Page List

Font Size:

“Oh, I quite forgot.”

Alexander looked at her, brows high in surprise and perhaps concern. She looked away, pushing a piece of mackerel around her plate.

Noticing her discomfort, Eseld took up the conversation.

“I remember looking for Jersey on a map once. In the English Channel, is it not? Much closer to France than England.”

“True.” Mr. Lucas nodded. “Only twelve nautical miles.”

“What sort of food do they eat there? Not mackerel and turnips, I trust.” Eseld wrinkled her nose at her barely touched plate.

“We ate much seafood, as here. Fish and a great deal of crab, lobster, oysters, whelks, and the like, along with many fresh vegetables. Less mutton, perhaps. There were also traditional Jersey dishes like sweet cakes, bean crock, and pickled ormers.”

“Ormers?” Eseld asked suspiciously.

“A mollusk. Calledabalonehere, I believe. Most delicious.”

This time Laura barely resisted wrinkling her nose. She liked fish but was not fond of snails and other mollusks.

“You were traveling by merchantman, I understand,” Mrs. Bray said. “Are you a sailor or a merchant or...?” She let the question dangle and waited expectantly.

He hesitated, sipping from his glass and wiping his table napkin over his mouth before answering. “I am ... a sailor, yes.”

Laura remembered him mentioning being educated at Cambridge and on the continent, and he certainly sounded the part. Was he really a simple sailor?

At his reply, Mrs. Bray’s interest dimmed, and she asked her husband to pass the sauce for the fish.

Eseld spoke up again. “What will you do now, Mr. Lucas?”

“Try to get home,” he replied, this time without hesitation.

Mrs. Bray nodded and said coolly, “Good idea.”

“But first he must fully recover,” her uncle interjected, giving the man a kind smile. “There’s no hurry.”

As they finished the meal, Laura asked, “How about some fresh air, Mr. Lucas? Just out to the garden?”

He smiled in apparent relief. “Thank you, yes.”

“I will join you,” Eseld said, setting aside her table napkin.

But her mother laid a hand over hers. “Eseld, my dear, there is a chill wind today; perhaps you had better remain indoors and rest.”

Eseld’s lower lip stuck out in a pout, but she protested no further.

Uncle Matthew insisted Alexander borrow one of his coats.

“One of the older ones, please,” Mrs. Bray clarified.

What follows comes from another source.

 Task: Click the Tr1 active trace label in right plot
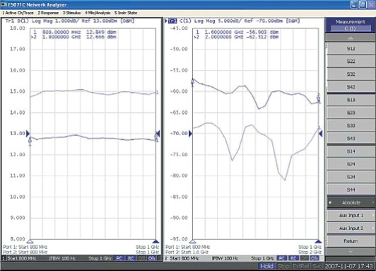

A few minutes later, Laura and Alexander walked outside and slowly around the garden, she in her pelisse and wool shawl, and he in Uncle Matthew’s dark brown coat. The garden was fading now but still lovely with its golden mums, dried hydrangeas, Michaelmas daisies, and the leaves of barberry shrubs turning red and bronze.

“Shall we sit a moment?” She gestured to a garden bench sheltered by an arched, vine-clad arbor.

His gaze lingered on it. “We have one like this at home.”

They sat quietly for a few moments, then he said, “I would like to visit my friend’s grave soon, if you could show me the way.”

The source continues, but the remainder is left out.